In order to show the general applicability of Enc{tdNfsB} in reducing nitroaromatic compounds, we employed a number of known nitroreductase substrates in the above assay (MA60, AV2, AV4, MA63,4,42 CB1954,41 and CoNO2,56 Fig. S4C and Table S2, ESI). The primary goal of this experiment is to demonstrate that encapsulated tandem nitroreductase remains active in reducing a variety of structurally diverse molecules. Firstly, we tested the product conversion of all selected candidates after 30 minutes of incubation with free tdNfsB. The identity of the reaction products was confirmed through mass spectrometry analysis. All molecules were converted by the tandem enzyme, validating that not only the free NfsB dimers, but also the fused dimeric NfsB is active. As expected, the different molecules exhibited varying conversion rates, likely due to their different affinities towards NfsB.57 Apart from varying affinity to the enzyme, different physicochemical properties such as the reduction potential of the nitro group potentially also influence conversion rates. Upon investigating substrate conversion with Enc{tdNfsB}, we observed conversion of all molecules, with slight differences between the encapsulated and free tdNfsB. Notably, due to the distinct molecular structures, the ability of each molecule to diffuse into the capsid potentially varies.

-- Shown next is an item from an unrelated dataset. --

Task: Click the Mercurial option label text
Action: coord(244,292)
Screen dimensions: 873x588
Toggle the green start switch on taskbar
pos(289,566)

Consequently, depending on the substrate, conversion rates may be higher with either the free or encapsulated enzyme. Higher conversion rates within the capsid are most likely due to substrate accumulation, which enhances enzymatic turnover in the confined space. Interestingly, the two molecules AV2 and AV4 (see Table S2, ESI), which both carry a potentially charged piperazine moiety under the applied conditions, exhibited significantly higher conversion rates within Enc{tdNfsB}. This increase in conversion may be due to electrostatic interactions within the 5-fold pore region, potentially enhancing diffusion rates and accumulation of AV2 and AV4 inside the capsid.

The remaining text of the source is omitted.